_Task to complete:_ When you reach the line containing "Our Coastal Adventure" in the records below, start copying exactly, and stop once you have copied the line containing "Undley Farm Pumpkin".

_Listed entries:_
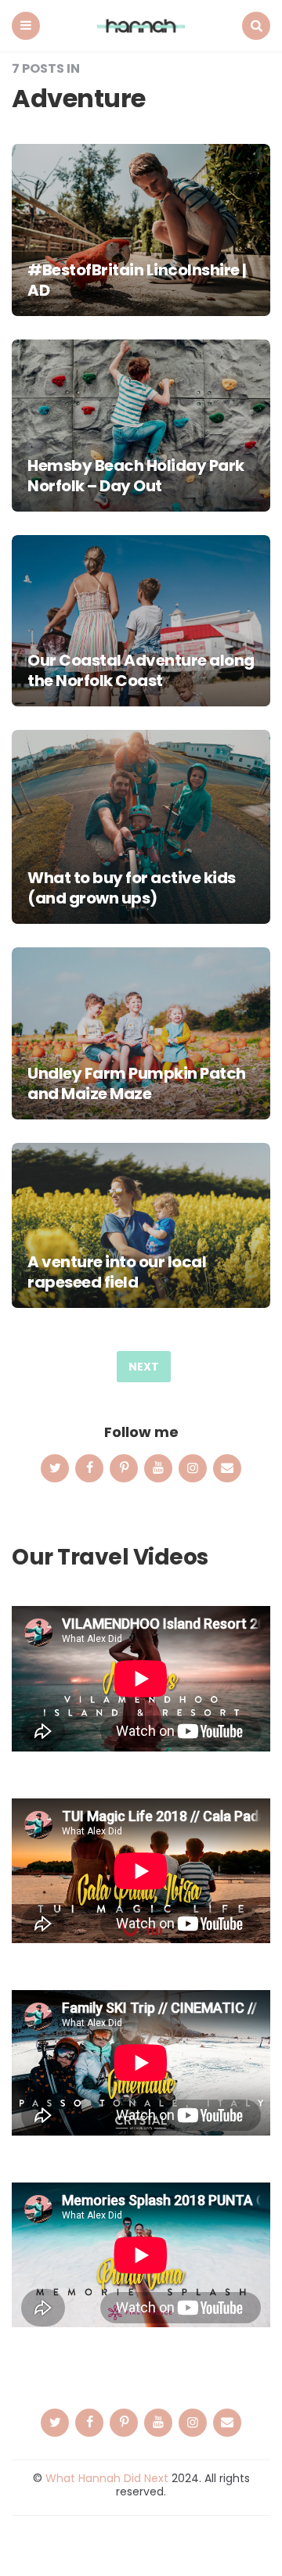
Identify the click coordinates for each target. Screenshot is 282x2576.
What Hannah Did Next (106, 2478)
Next (143, 1366)
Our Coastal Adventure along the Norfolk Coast (141, 670)
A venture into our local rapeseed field (116, 1272)
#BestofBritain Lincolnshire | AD (137, 280)
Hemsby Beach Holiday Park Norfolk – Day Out (135, 475)
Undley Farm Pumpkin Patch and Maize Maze (136, 1083)
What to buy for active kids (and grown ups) (131, 888)
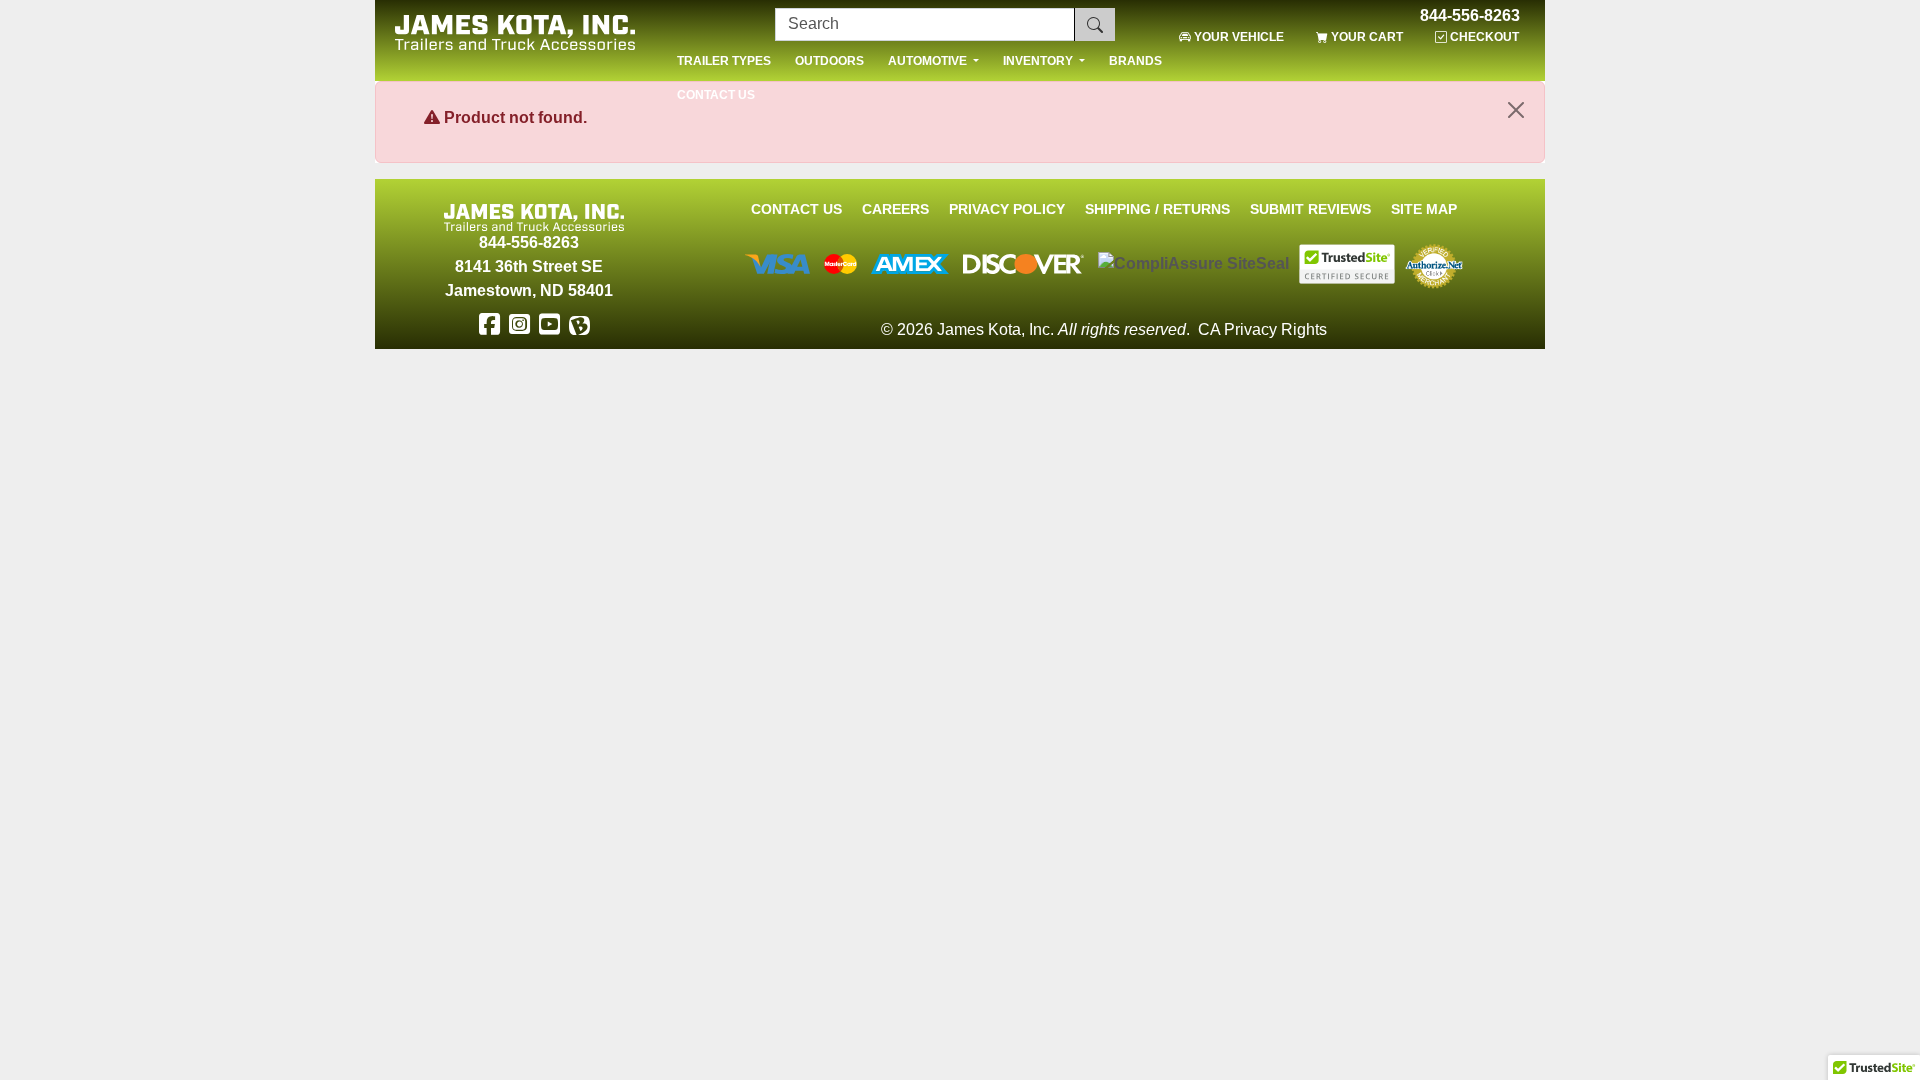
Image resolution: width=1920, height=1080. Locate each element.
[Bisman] (579, 325)
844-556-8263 (1470, 16)
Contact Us (796, 209)
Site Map (1424, 209)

_Solution below:_
Our Coastal Adventure along the Norfolk Coast (141, 670)
A venture into our local rapeseed field (116, 1272)
#BestofBritain Lincolnshire | AD (137, 280)
Hemsby Beach Holiday Park Norfolk – Day Out (135, 475)
Undley Farm Pumpkin Patch and Maize Maze (136, 1083)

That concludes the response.